I've been reading a lot about baseball lately. In The Man with Two Arms by Billy Lombardo (coming in February 2010), a new father is thinking about his soon-to-be-born son.
What about baseball? Now there was a gift he could give. Baseball was about grace and beauty and character, it was about strength and achievement. It was about competition. It was about fathers and sons, and for the luckiest of mortals it was a way to play into adulthood. It was the best use of grass and dirt every dreamed in the heads of men.
In May, as a tribute to Ted Williams' last at-bat, a new edition of John Updike's New Yorker article, "Hub Fans Bid Kid Adieu" will be released as a special publication by The Library of America. It's the best piece of writing about baseball I've ever read, and reread. Updike writes:
Williams is the classic ballplayer of the game on a hot August weekday, before a small crowd, when the only thing at stake is the tissue-thin difference between a thing done well and a thing done ill.

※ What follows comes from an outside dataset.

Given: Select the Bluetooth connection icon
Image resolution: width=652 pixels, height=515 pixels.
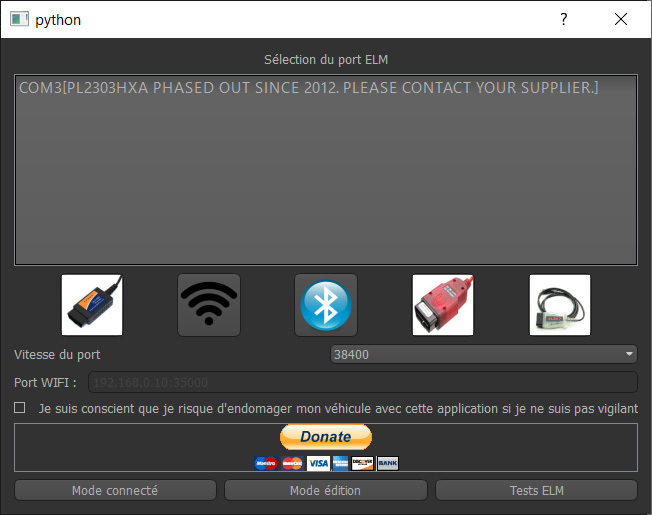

Baseball is a game of the long season, of relentless and gradual averaging-out.
What is it about baseball and why are there so many beautifully written books about it, so many profound thoughts that spring from the game? Roger Angell and W.P. Kinsella's many books, Michael Lewis's Moneyball and Bernard Malamud's The Natural among so many others are truly timeless and often better reads a second time. That doesn't seem the case for football, basketball or other sports, just baseball. As a resident of the upper northern hemisphere, I'm still physically and mentally preparing for that awful sunlight-deprived, cold, snowy time called winter, so when the local news show starts talking about pitchers and catchers reporting for spring training, I'm transported forward in time, and eagerly cracking open one of these great baseball books while waiting for the first crack of the bat.